__Selection__

Executive summary

The rapid growth of digital media has made film access easy via OTT, leading to increased audience interaction through online reviews. Analyzing these intuitive, anonymous reviews is crucial for guiding future film production and marketing.

This report utilized 10,000 reviews from IMDb movie review data to analyze audience sentiment and linguistic patterns using text mining.

My analysis involved identifying overall positive/negative sentiment trends via word clouds and frequency charts. Also I analyzied co-occurrence patterns for top positive/negative keywords using Phi coefficients. Moreover, I identified distinctive words for comedy, horror, and fantasy genres using TF-IDF.

As a result of the analysis, positive reviews demonstrated more diverse language than negative ones. While both sentiments featured direct approval/disapproval keywords like ‘bad’ and ‘love’, positive reviews showed slightly higher frequency for other associated terms. Phi coefficient analysis revealed that negative sentiments often linked to characters/persons, whereas positive sentiments were more connected to film atmosphere or genre traits. Lastly, TF-IDF showed that comedy reviews distinctively mentioned famous actors, horror reviews cited directors or the genre itself, and fantasy reviews featured movie titles and character names. This highlights varying audience engagement points across genres.

In conclusion, to foster positive audience reception, marketing should subtly emphasize a film’s atmosphere. Furthermore, leveraging specific actors, directors, or characters relevant to each genre’s distinct appeal is vital for effective engagement.

Data background

The original data for this analysis is the IMDb movie review dataset, imdb_movies_dataset.csv, provided by Aman Barthwal on Kaggle. This dataset provides 10,000 movie reviews, with each review containing the following key information:

Title: The movie’s title

Genre: The movie’s genre(s)

Review Title: The title of the review

Review: The detailed text content of the movie review

This dataset provides a vast amount of unstructured text data written by actual users.

Data loading, cleaning and preprocessing

I loaded the imdb_movies_dataset.csv file using the read_csv() function. To reduce unnecessary complexity, I selected only the essential columns: Title, Genre, Review Title, and Review. Additionally, a review_id column was added to each review using the row_number() function, which allowed me to track word-review relationships in subsequent analytical stages.

For text preprocessing, I replaced HTML line break tags like within the review text with standard spaces. Then I removed all special characters, retaining only alphabetic characters and spaces to ensure clean English text. Following this, each review text was tokenized into individual words. To filter out excessively long or potentially malformed words, I removed any words exceeding 10 characters. Furthermore, beyond the standard stop_words lexicon, I specifically removed the word ‘plot’ as it frequently appears in movie reviews but does not significantly impact sentiment analysis.

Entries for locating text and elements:

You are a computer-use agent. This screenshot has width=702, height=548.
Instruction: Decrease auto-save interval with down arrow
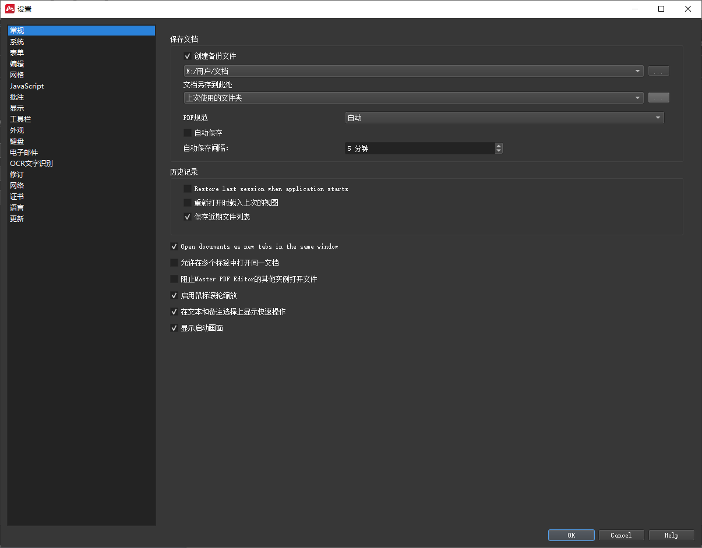tap(499, 151)
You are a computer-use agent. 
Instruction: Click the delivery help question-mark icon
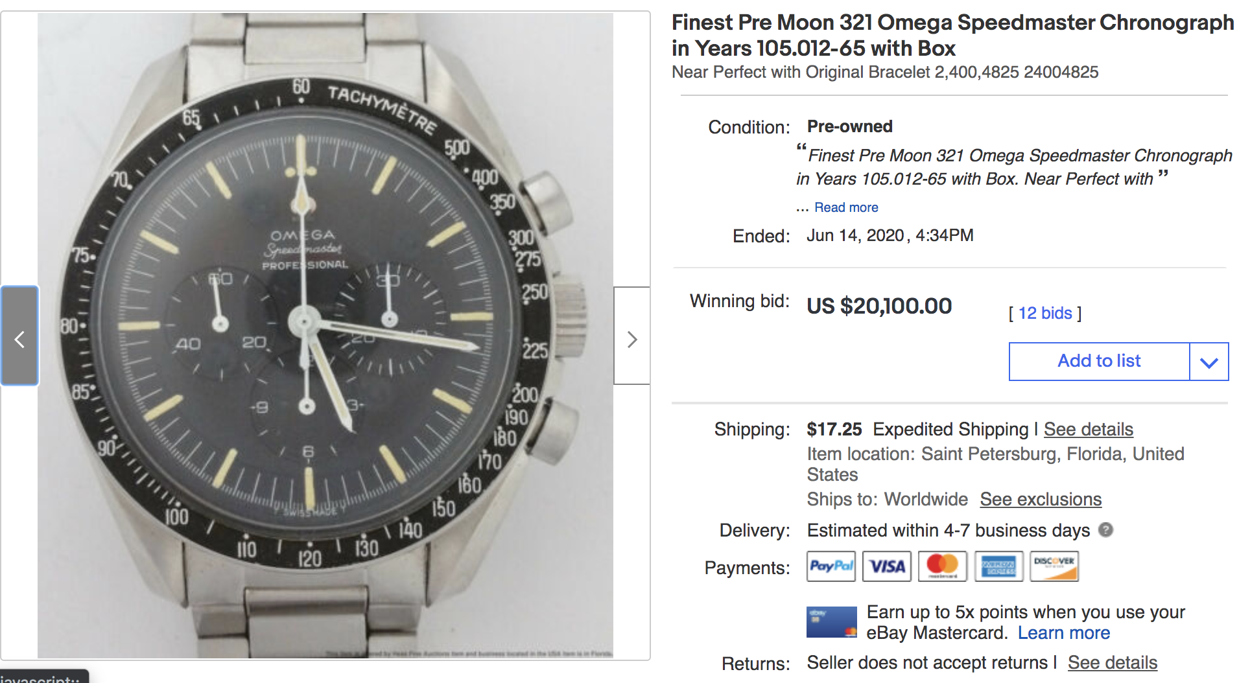[x=1106, y=530]
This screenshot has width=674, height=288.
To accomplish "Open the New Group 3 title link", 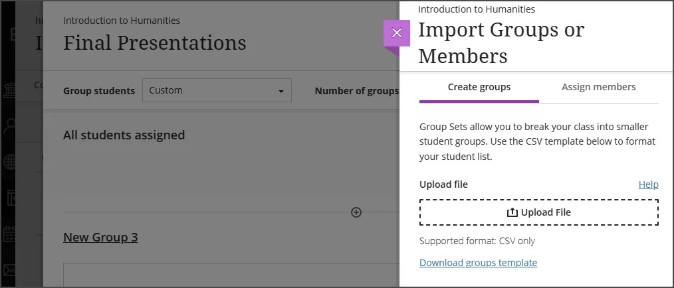I will (100, 237).
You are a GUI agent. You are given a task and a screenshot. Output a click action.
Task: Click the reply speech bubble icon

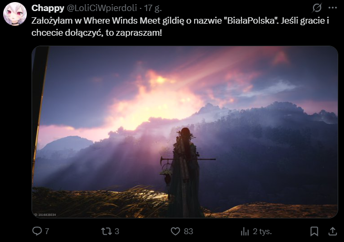tap(37, 231)
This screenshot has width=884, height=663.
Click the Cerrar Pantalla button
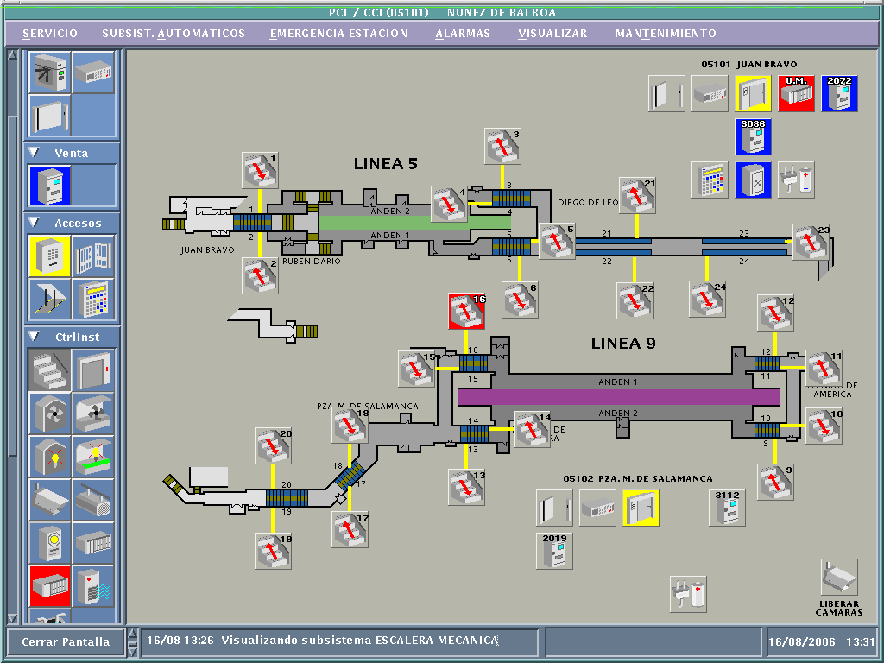[66, 641]
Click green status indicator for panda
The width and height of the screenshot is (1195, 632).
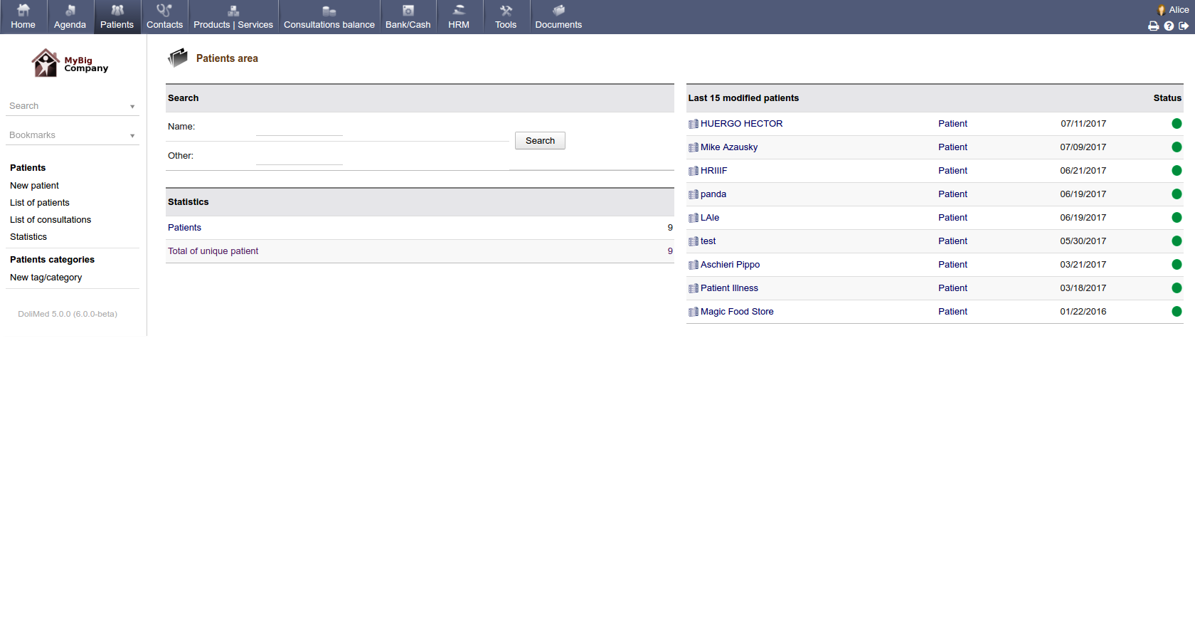[x=1177, y=194]
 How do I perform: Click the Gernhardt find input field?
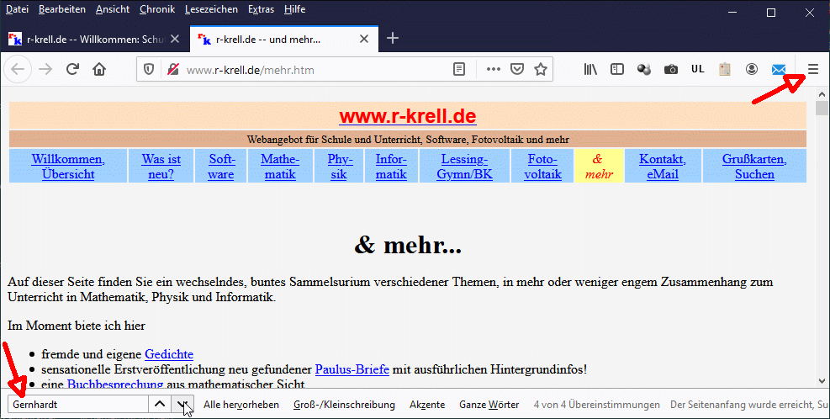[x=76, y=405]
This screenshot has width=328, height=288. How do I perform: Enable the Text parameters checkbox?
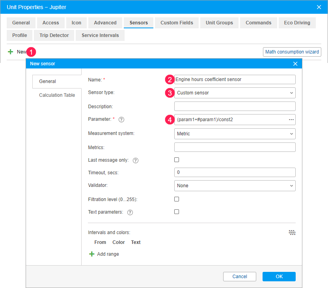coord(177,212)
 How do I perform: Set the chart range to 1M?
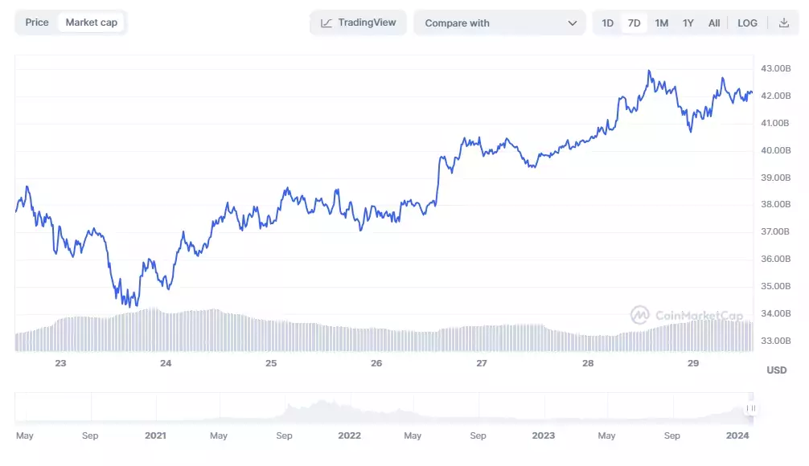[x=661, y=22]
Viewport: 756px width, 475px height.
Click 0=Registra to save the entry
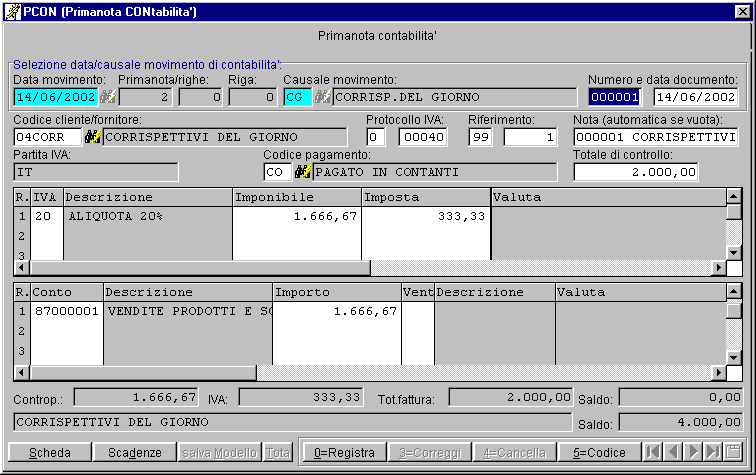pyautogui.click(x=343, y=453)
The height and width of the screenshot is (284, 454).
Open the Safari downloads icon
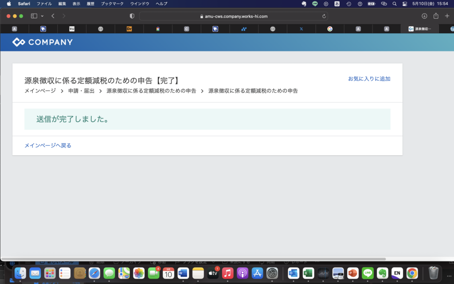424,16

__Required actions__
1 – Answer these questions about the IMDb review report:
(a) How many reviews did the analysis draw on?
(b) Which function was used to add a review_id column to each review?
(c) Apart from the standard stop_words lexicon, which specific word was removed?
2 – Carry the IMDb review report forward from its final sentence.

__Answers for the exercise__
1 –
(a) 10,000 reviews.
(b) The row_number() function.
(c) The word ‘plot’.

2 –
movie_review <- read_csv("imdb_movies_dataset.csv")
## Rows: 10000 Columns: 15
## ── Column specification ────────────────────────────────────────────────────────
## Delimiter: ","
## chr (9): Poster, Title, Certificate, Genre, Director, Cast, Description, Rev...
## dbl (4): Year, Duration (min), Rating, Metascore
## num (2): Votes, Review Count
## 
## ℹ Use `spec()` to retrieve the full column specification for this data.
## ℹ Specify the column types or set `show_col_types = FALSE` to quiet this message.
custom_stop_words <- bind_rows(
  tibble(word = "plot", lexicon = "custom"), stop_words)

movie_tidy <- movie_review %>%
  select(Title, Genre, `Review Title`, Review) %>%
  mutate(review_id = row_number()) %>%
  mutate(Review = str_replace_all(Review, "<br\\s*/*>", " ")) %>% 
  mutate(Review = str_replace_all(Review, "[^a-zA-Z\\s]", "")) %>% 
  unnest_tokens(word, Review) %>% 
  filter(nchar(word) <= 10) %>%
  anti_join(custom_stop_words, by = "word")
movie_tidy
## # A tibble: 965,728 × 5
##    Title           Genre                  `Review Title`       review_id word   
##    <chr>           <chr>                  <chr>                    <int> <chr>  
##  1 The Idea of You Comedy, Drama, Romance Hypocrisy as an idea         1 film   
##  2 The Idea of You Comedy, Drama, Romance Hypocrisy as an idea         1 reacti…
##  3 The Idea of You Comedy, Drama, Romance Hypocrisy as an idea         1 wonder…
##  4 The Idea of You Comedy, Drama, Romance Hypocrisy as an idea         1 modern 
##  5 The Idea of You Comedy, Drama, Romance Hypocrisy as an idea         1 story  
##  6 The Idea of You Comedy, Drama, Romance Hypocrisy as an idea         1 adult  
##  7 The Idea of You Comedy, Drama, Romance Hypocrisy as an idea         1 woman  
##  8 The Idea of You Comedy, Drama, Romance Hypocrisy as an idea         1 attrac…
##  9 The Idea of You Comedy, Drama, Romance Hypocrisy as an idea         1 guy    
## 10 The Idea of You Comedy, Drama, Romance Hypocrisy as an idea         1 son    
## # ℹ 965,718 more rows

Individual analysis and figures

1. Overall Positive/Negative Sentiment Trend Identification in Movie Reviews

To understand the trends in positive and negative movie review sentiments, the Bing lexicon was utilized. During the analysis, I identified that ‘funny’ was classified as a negative term in the lexicon, so I reclassified it as a positive term.

Upon generating separate word clouds for negative and positive sentiments, terms such as ‘bad’, ‘hard’, ‘wrong’, ‘dark’, and ‘death’ were prominent in the negative word cloud. For positive sentiments, words like ‘love’, ‘fun’, ‘funny’, ‘excellent’, and ‘pretty’ appeared frequently. While both sentiment categories prominently featured straightforward expressions of like/dislike such as ‘bad’ and ‘love’, a closer examination of word frequency revealed a greater diversity of expressions among positive terms, excluding ‘love’. It can be inferred from the size of the words in the word cloud, since the positive cloud has bigger words than the negative one. In the negative word cloud, terms other than the top-ranked ‘bad’ showed a noticeable frequency gap from ‘bad’ and generally appeared with similar, lower frequencies.

#sentiment word cloud
bing_lexicon <- get_sentiments("bing")

custom_bing_lexicon <- get_sentiments("bing") %>%
  mutate(sentiment = ifelse(word == "funny", "positive", sentiment))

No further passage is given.